Cependant, parallèlement à cette rhétorique d’escalade, le président iranien, Masoud Pezeshkian, est intervenu hier pour tenter de nouveau de défendre le protocole d’accord signé entre l’Iran et les États-Unis, le considérant comme un point de « consensus » entre toutes les forces, y compris les forces militaires.

Il a déclaré : « Lorsque nous prenons une décision, tout le monde doit se ranger derrière elle et l’exécuter », ajoutant : « Si nous décidons de quelque chose puis le violons, notre voie deviendra chancelante ». Et de poursuivre: « Ils pensaient que s’ils attaquaient l’Iran, il se transformerait en Venezuela, mais au lieu de cela, notre puissance a stupéfié le monde ».

Malgré les pressions américaines et les avertissements iraniens, le général Munir arrive ce lundi à Téhéran pour une visite officielle. Selon les déclarations du porte-parole du ministère iranien des Affaires étrangères, Esmaeil Baghaei, la visite de Munir s’inscrit dans le cadre des efforts déployés par le Pakistan pour « contribuer au renforcement de la paix et de la sécurité dans la région », tandis qu’il doit s’entretenir avec de hauts responsables iraniens.

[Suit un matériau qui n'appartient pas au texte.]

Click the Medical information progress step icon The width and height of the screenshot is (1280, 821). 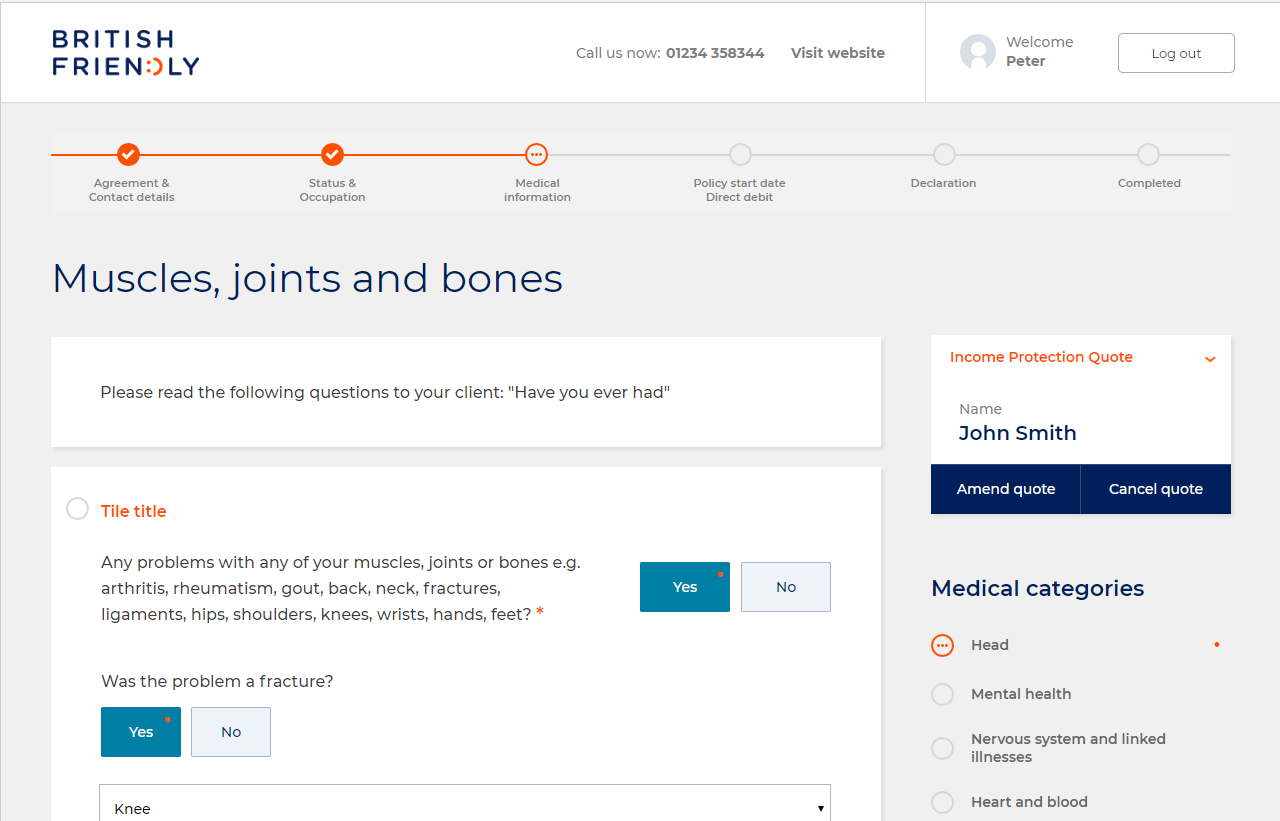pyautogui.click(x=537, y=155)
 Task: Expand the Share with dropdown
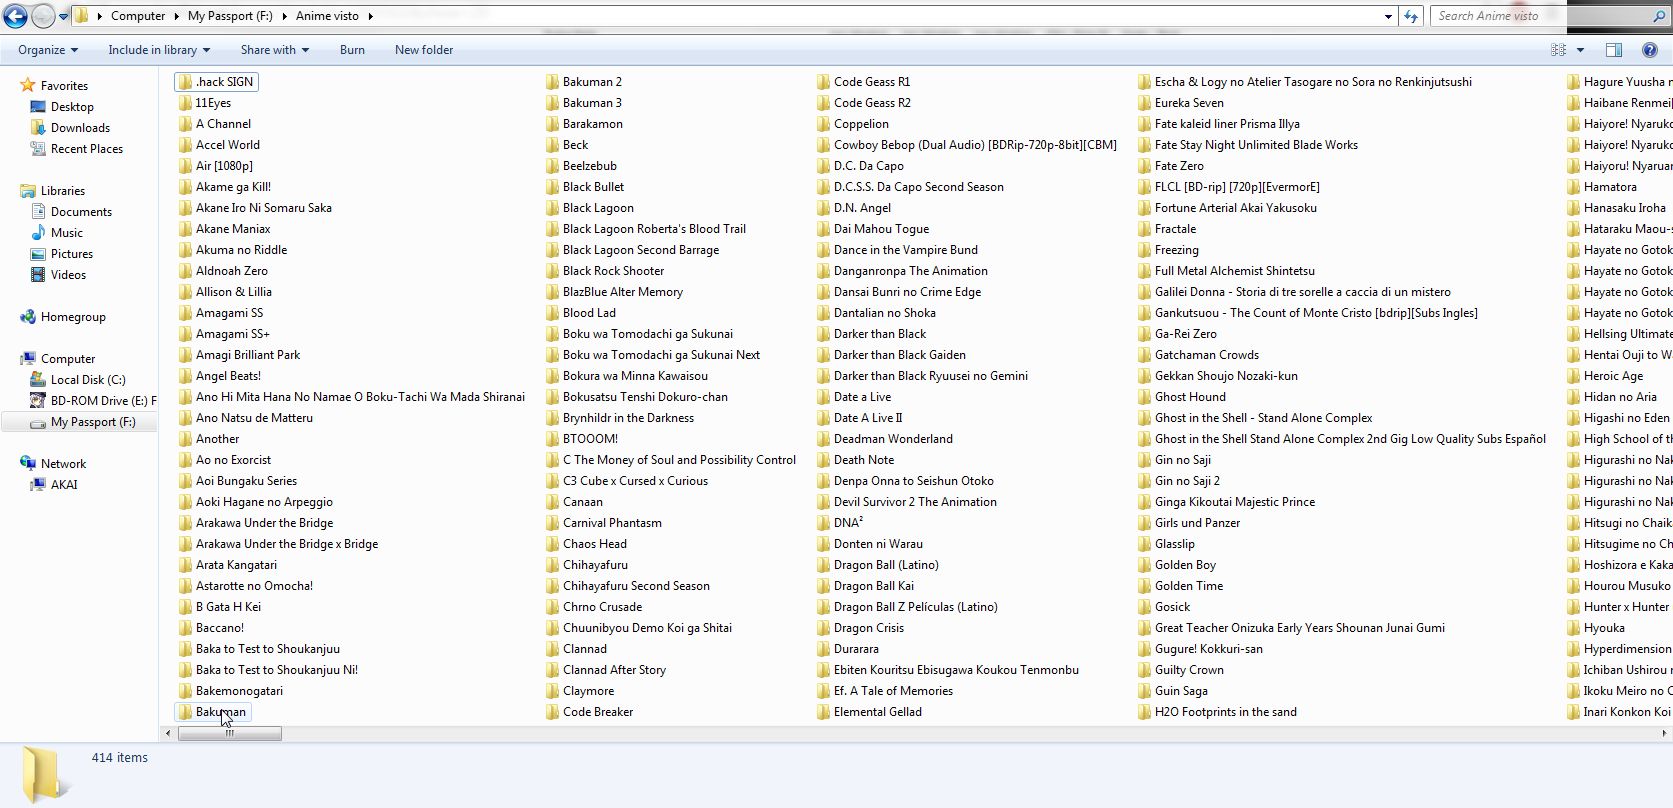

Cette démarche intervient alors que le mémorandum d’Islamabad, signé le 18 juin, semble être entré pratiquement en phase d’effondrement, après l’expiration la semaine dernière du délai de soixante jours prévu pour parvenir à un accord définitif, sans qu’une formule de prolongation n’ait été trouvée.

Il reste flou si Munir porte une initiative pakistanaise de désescalade ou un message américain. Mais une chose est sûre : les deux parties, iranienne et américaine, font du surplace dans le même cercle vicieux, chacune pariant sur le facteur temps dans l’espoir que cette attente pousse l’autre à revoir ses calculs.